More than 20 cultures will be represented through food, performances and robust conversation at this year's Multicultural Festival, being held from 5:00-7:00 p.m., Friday, November 3rd, in the Hermann Fine Arts Center.
Sponsored by PAC, the Office of Education Abroad and the Department of Modern Languages, this year’s festival has grown in the number of cultures represented and food on hand compared to last year’s celebration.
Attendees will have the chance to try dishes from around the world. Countries being represented through food will include the Philippines, the Congo, India, Venezuela, South Korea and Denmark.
“It’s a small thing, but you can learn a lot about a person’s culture through food,” said Baffour Paapa Nkrumah-Ababio ’18 (Sakumono Tema, Ghana).
The food at the festival will serve as a storyteller not just of the different cultures they originated from but also of the local Marietta community. Nkrumah-Ababio said all of the dishes and cultural performances are coming from cultures found within the College and local community and are being prepared by Marietta students, faculty and staff and local community members. In doing so, Nkrumah-Ababio said, the festival can highlight and celebrate local diversity.
In addition to an array of great food, cultural performances, including ones from Kuwait, Ghana, Spain and Native American society, will take place to highlight further and celebrate the diversity of different cultures.

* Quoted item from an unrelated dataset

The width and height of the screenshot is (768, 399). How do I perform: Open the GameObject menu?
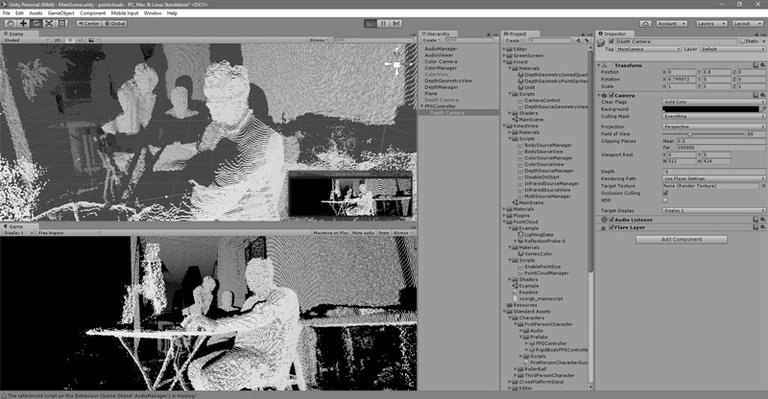pyautogui.click(x=61, y=13)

For a more personalized experience, Kuwaiti students will be showing attendees how to write their name in Arabic; West African traditional symbols will be shown and explained, and Chinese calligraphy and henna will be taking place.

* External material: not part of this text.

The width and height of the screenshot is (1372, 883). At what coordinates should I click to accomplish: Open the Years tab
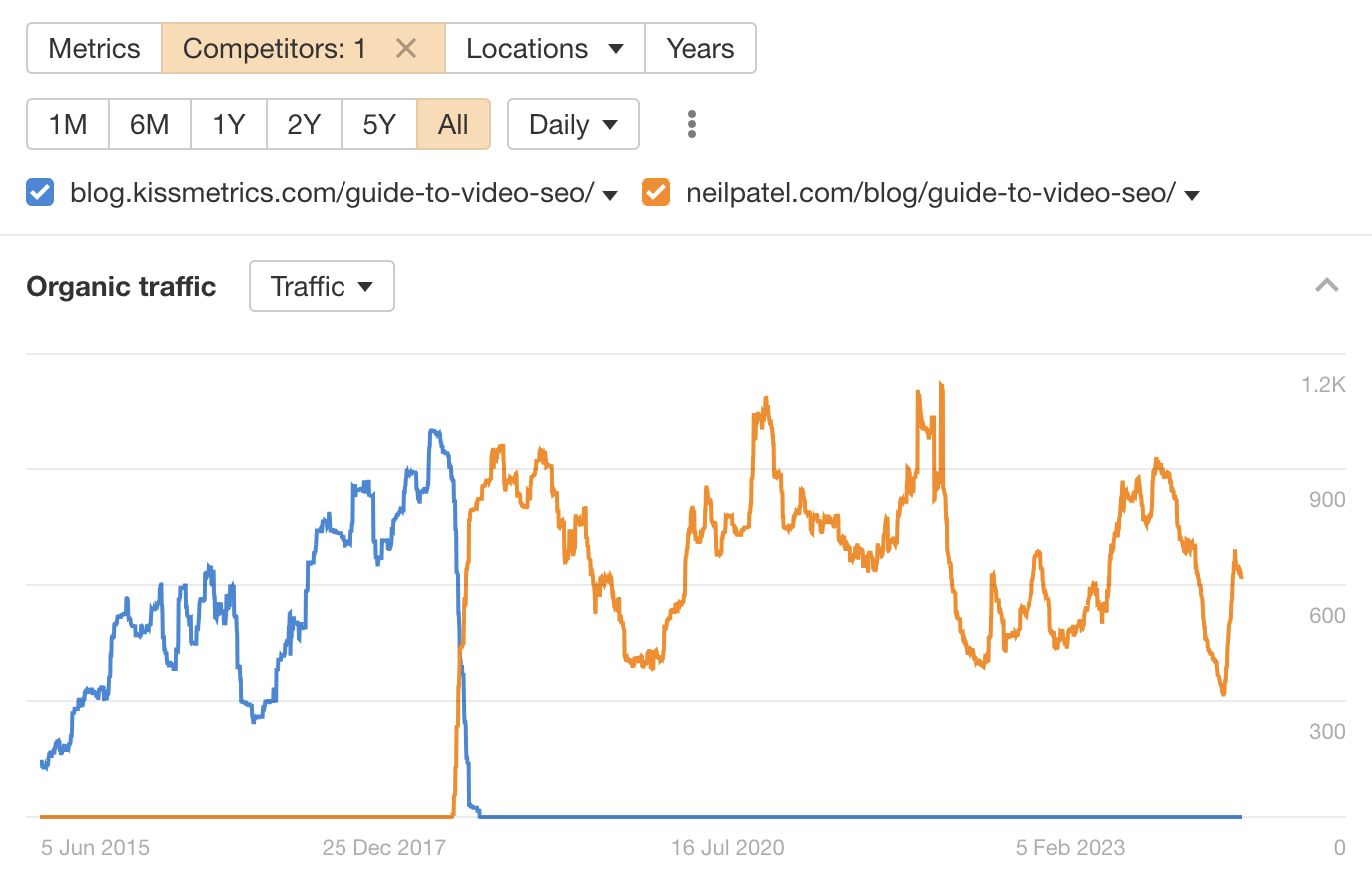click(700, 47)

Some Marietta students, who have studied abroad will also be in attendance, are excited to talk about their experiences and travels and how others can pursue the same opportunity.
For Nkrumah-Ababio, the festival serves as both a celebration of cultural diversity as well as an exciting opportunity for the Marietta campus community.

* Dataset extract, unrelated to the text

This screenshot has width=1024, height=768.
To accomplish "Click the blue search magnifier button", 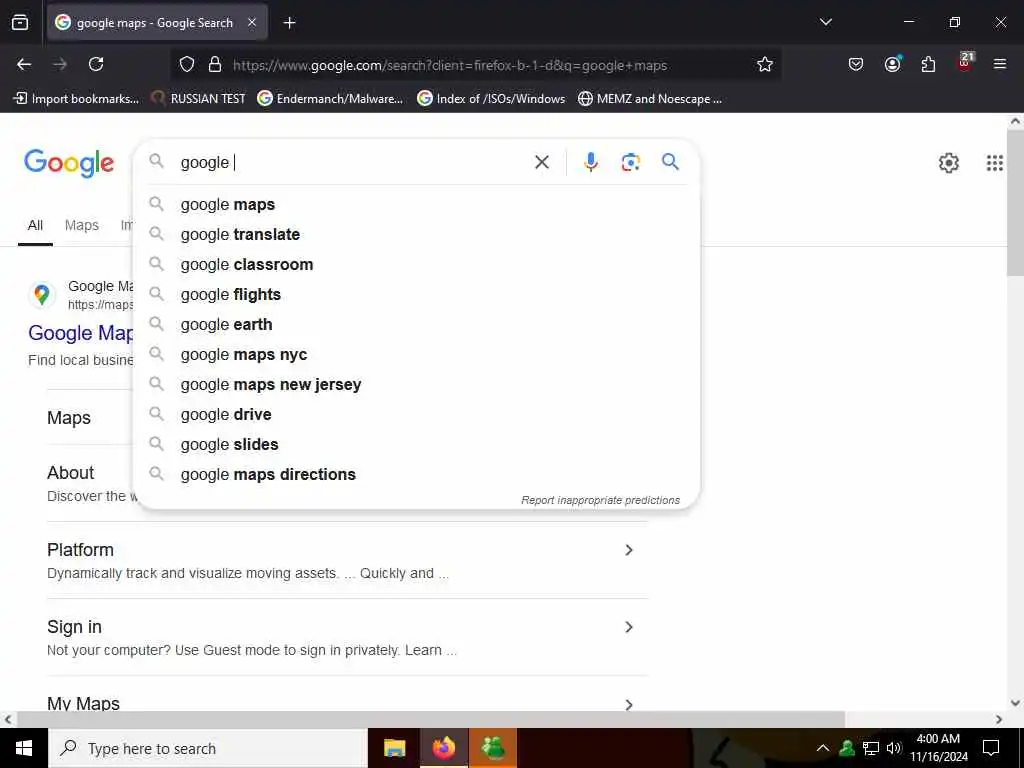I will tap(670, 161).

“Variety is the spice of life,” he said. “We have one life to live, and it’d be a waste to not take advantage of how much diversity we have here in Marietta. I’m just excited for people to have the opportunity to lose themselves in Marietta. It’ll be as though you’re traveling the world without leaving this one place.”
After the success of last year’s Multicultural Festival, Nkrumah-Ababio is hopeful to see even more growth in attendance and active engagement at this year’s festival.
“My favorite thing last year was that for two hours, non-stop people were talking,” he said. “They were talking about things they usually never talk about. They were engaging their differences. For nearly two hours, all you could hear was just noise, but it was the most beautiful sound.”